The Counter-Intuitive Sleep Problem I Didn’t Know I Had
A few weeks into self-quarantining, and my normal anxiety had all but disappeared. Instead, I had sunken into a depression, feeling so unmotivated, foggy, and tired I could hardly move my body off the couch some days. I’d always thought a bit of extra sleep was a healthy way to deal with just about any mental or physical ailment, so I’d frequently go to bed around 8 p.m. and, forgoing the alarm, wake up naturally around 8 a.m.
But I still didn’t feel better—and the more I slept, the worse I seemed to feel. So I scheduled a tele-health visit with my psychiatrist, letting him know I was experiencing what seemed like depression for the first time. His first question: “How much are you sleeping?”
I learned something new that day. Turns out, excessive sleep isn’t just a byproduct of depression, but a contributor. There is such a thing as too much sleep.
Part of the reason sleep can impact mental health is physiological. Sanford Auerbach, MD, a sleep specialist at Boston Medical Center, says the neurotransmitters involved in depression overlap with the neurotransmitters involved in the regulation of sleep, and that too much REM sleep is known to affect depression. That’s why doctors sometimes use sleep deprivation as a short-term treatment for major depressive disorder. And many common antidepressant medications are known to suppress REM sleep, which Auerbach says is one part of why they work so well.
“Sleep inertia” could be another part of the equation. Have you ever woken up groggy and irritable from a nap or from the “wrong” stage of sleep in the morning? Auerbach says an “off” sleep schedule can lead people to feel “terrible” when they wake up, which for me, felt a lot like depression.
But it’s not all biological; there’s also a cognitive-behavioral aspect, according to Natalie Dattillo, a psychologist at Brigham and Women’s Hospital in Boston. For me, hitting the hay early was a symbol of how much life had changed during the pandemic. I was bored and lonely, and it was just easier to go to sleep than exercise or dig for another show on Netflix. At the point you just give up and go to sleep when you’re not actually that tired, it’s a slippery slope.
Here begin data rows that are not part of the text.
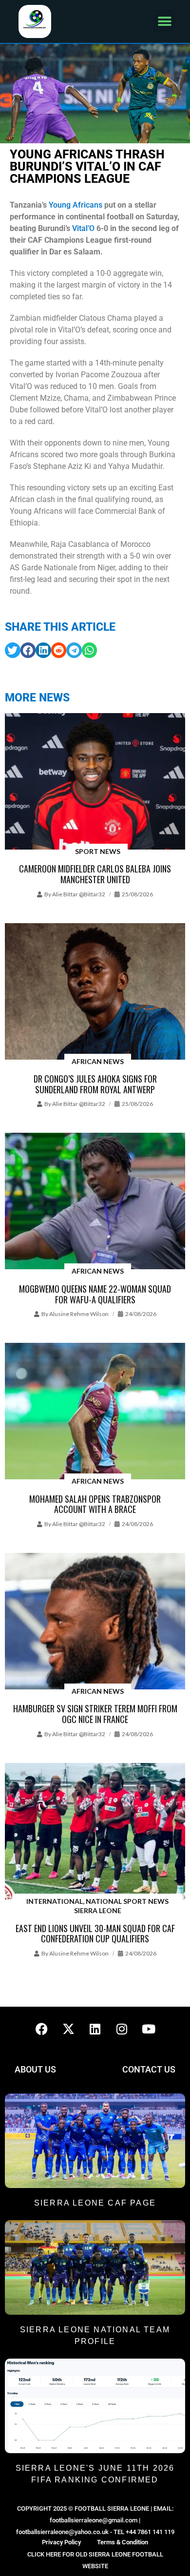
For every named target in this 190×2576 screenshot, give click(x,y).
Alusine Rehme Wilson (79, 1313)
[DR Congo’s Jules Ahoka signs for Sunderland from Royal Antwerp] (95, 992)
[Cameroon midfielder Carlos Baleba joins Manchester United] (95, 782)
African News (98, 1061)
Dattillo says resigning to that sense of boredom and hopelessness can reinforce a sense of despair and apathy about life.
“We often have a tendency to interpret behaviors like this as problematic,” says Dattillo. “You might tell yourself a story that you sleep so much because your life is worthless and boring, which could contribute to symptoms of depression.”
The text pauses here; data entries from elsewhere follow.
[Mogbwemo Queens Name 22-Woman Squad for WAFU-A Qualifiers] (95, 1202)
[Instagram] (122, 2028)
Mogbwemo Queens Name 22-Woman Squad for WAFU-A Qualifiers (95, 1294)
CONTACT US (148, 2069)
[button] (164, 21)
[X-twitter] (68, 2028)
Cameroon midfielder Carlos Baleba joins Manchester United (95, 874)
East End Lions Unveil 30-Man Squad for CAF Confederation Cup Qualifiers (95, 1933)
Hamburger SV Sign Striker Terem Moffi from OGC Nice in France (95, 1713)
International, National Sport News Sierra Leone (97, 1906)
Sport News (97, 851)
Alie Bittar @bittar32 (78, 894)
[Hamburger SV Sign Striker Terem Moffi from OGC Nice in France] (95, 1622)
There’s no one-size-fits-all number when it comes to sleep—everyone’s body requires a unique amount to function. To determine how much sleep is right for you, Auerbach recommends asking yourself, “how much sleep would I need to get to function at my peak everyday?” For most people, that’s in the 7 to 8 hour range, but that can ebb and flow. For example, if you’re recovering from an illness or you notice you’re sleepy during the day, you might need more sleep at night.
Another important part of waking up feeling motivated and energized is a normal sleep routine: going to bed and waking up around the same time each day. For me, the magic number is about eight hours of sleep. I didn’t feel like waking up before sunrise, so I stretched my bedtime to 11 p.m. Once my kids go to bed at 8, I read, catch up on a show, or go on a socially-distanced walk with a friend. By the time 10:30 rolls around, I’m tired and ready to begin my bedtime skincare routine, and I’m asleep by 11-ish. I naturally wake up around 7 a.m., a bit after the sun rises. (And conveniently, about thirty minutes before my kids roll out of bed.)
I thought I would feel more tired (and honestly, more depressed) sleeping less, but my psychiatrist’s suggestion was spot on. When I wake up in the morning, I feel more rested than when I slept for literally half the day, and I’m more energized than motivated than I have been in months.
That’s probably the best part. Now that I don’t feel like I’m sleepwalking through life, I have the drive to walk several miles each day, cook nutritious meals, and practice self-care—all of which help to improve my mental health and overall well being. Who knew staying up later to binge on Netflix would be the first step?